Vu la procédure suivante :
La SARL " Les Sept Monts Equitation " a demandé au juge des référés du tribunal administratif de Grenoble d'ordonner, sur le fondement de l'article L. 521-1 du code de justice administrative, la suspension de l'exécution de la décision du 12 février 2018 de l'inspecteur de la santé publique vétérinaire portant retrait de divers animaux de son centre équestre au titre de la protection animale.
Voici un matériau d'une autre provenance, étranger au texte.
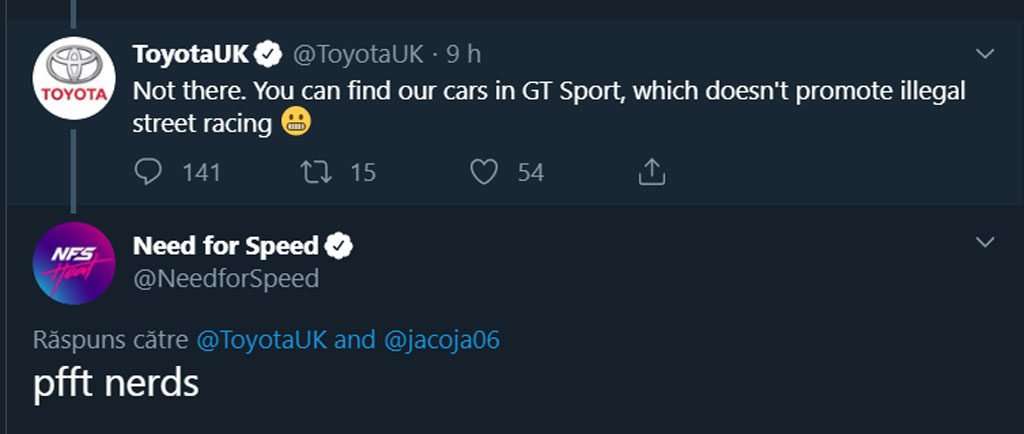The width and height of the screenshot is (1024, 434).
Task: Click the reply speech bubble icon
Action: 148,173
Par une ordonnance n° 1802302 du 22 mai 2018, le juge des référés a fait droit à cette demande.
Par un pourvoi, enregistré au secrétariat du contentieux du Conseil d'Etat le 7 juin 2018, le ministre de l'agriculture et de l'alimentation demande au Conseil d'Etat :
1°) d'annuler cette ordonnance ;
2°) statuant en référé, de rejeter la demande présentée par la SARL " Les Sept Monts Equitation ".
Vu les autres pièces du dossier ;
Vu :
- le code rural et de la pêche maritime ;
- le code de procédure pénale ;
- le code de justice administrative ;
Après avoir entendu en séance publique :
- le rapport de M. Alain Seban, conseiller d'Etat,
- les conclusions de Mme Cécile Barrois de Sarigny, rapporteur public.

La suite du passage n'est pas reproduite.